Map: Priamry care physicians in rural counties

Dr. Weldon Green, who has spent the last 30 years practicing in rural Childress, said his living would’ve been far better if not for Texas’ “corporate practice of medicine” law, which bans hospitals from hiring doctors.

The law, which has long since been lifted in most other states, was designed to prevent hospitals from asserting improper influence over doctors and their treatment decisions. Opponents like Green say the measure harms doctors who want to work in rural communities, and can’t afford the overhead of private practice. Green has watched his revenue decline year after year, though his patient roster hasn’t dwindled.

Working for a hospital “would’ve allowed me to take care of patients and not have to worry with the business end of it,” said Green who, at 59, still works almost every day of the week — including one 24-hour shift at the local hospital. “Instead, I’ve ended up at the bottom of the barrel, with a lot less for retirement than I hoped.”

Proponents of the law, including the Texas Medical Association, say it still serves an important purpose. And they note there are already ample exceptions to it in Texas. Medical schools and federal health clinics can hire doctors. So can non-profit health care corporations — cooperatives of doctors that can be established for almost any hospital, including those in rural Texas. Some rural Texas doctors even say lifting the law isn't necessary.

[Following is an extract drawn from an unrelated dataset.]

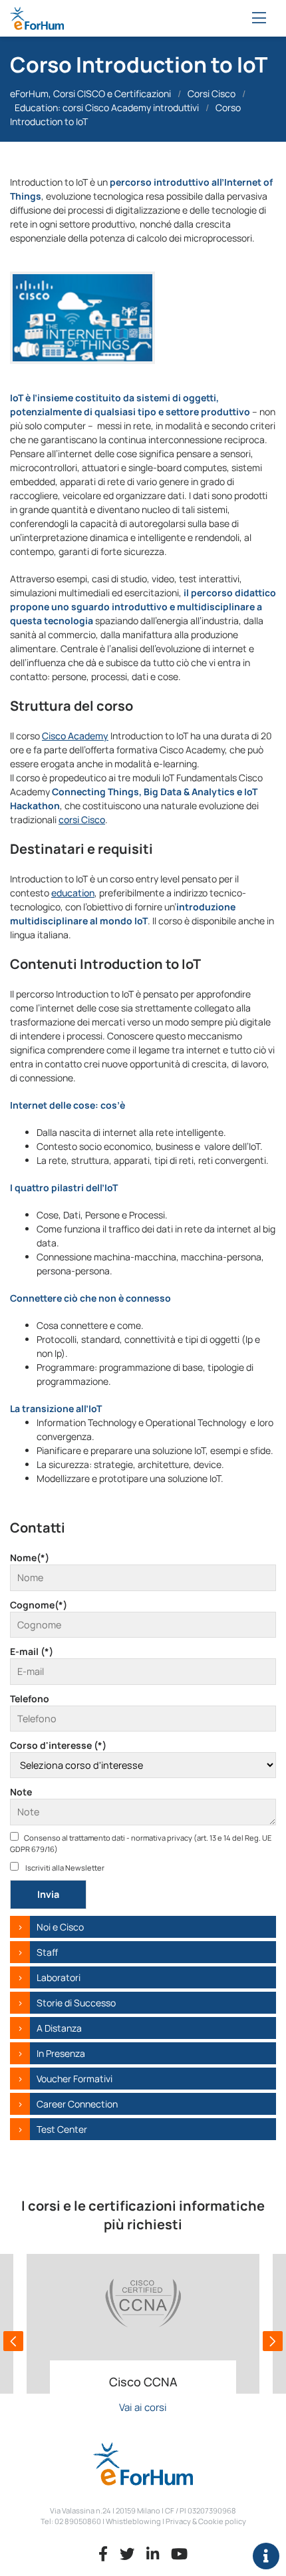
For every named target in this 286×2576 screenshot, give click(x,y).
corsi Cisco (82, 819)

“There are deterrents to coming to work out here,” Dr. Parsons said, “but the [hospital hiring ban] isn’t one of them.”

But rural health care supporters say the non-profit cooperatives aren’t always feasible for small town doctors. They’re costly, they’re complicated, and it takes three physicians to start one, said Don McBeath, director of advocacy for the Texas Organization of Rural and Community Hospitals. That’s a luxury some rural communities don’t have.

“These days, doctors want a guarantee, a steady income. They don’t want to have to worry about the particulars,” Luecke said. “I think letting hospitals hire them, bring them in, set them up — it’s the way of the future.”